PROBLEM STATEMENT:
Exclude the pictures and repeat all of the data exactly.

[DATA PROVIDED Boundary: Start]

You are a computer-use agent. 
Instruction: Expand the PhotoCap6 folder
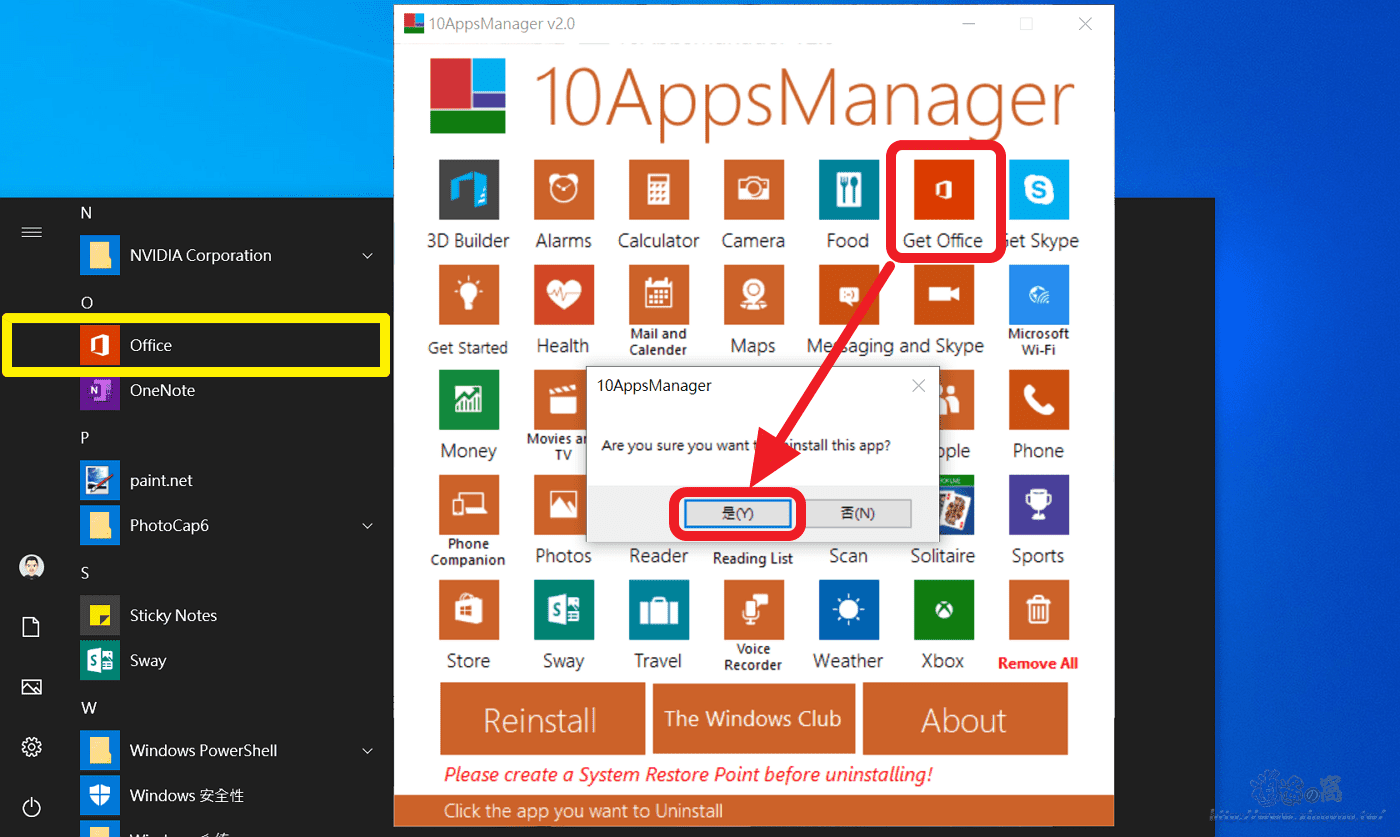367,525
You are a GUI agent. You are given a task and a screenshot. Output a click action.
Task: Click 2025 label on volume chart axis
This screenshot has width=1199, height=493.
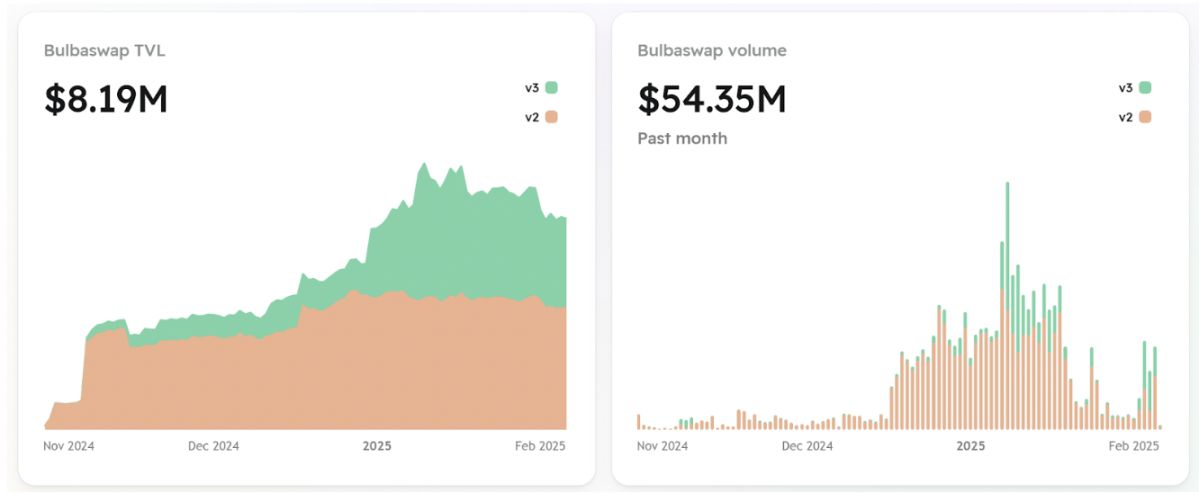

[DATA PROVIDED Boundary: End]

COMPLETED EXERCISE:
You are a computer-use agent. 
Instruction: Expand the PhotoCap6 folder
367,525
You are a GUI agent. You are given a task and a screenshot. Output a click action.
Task: Click 2025 label on volume chart axis
This screenshot has width=1199, height=493.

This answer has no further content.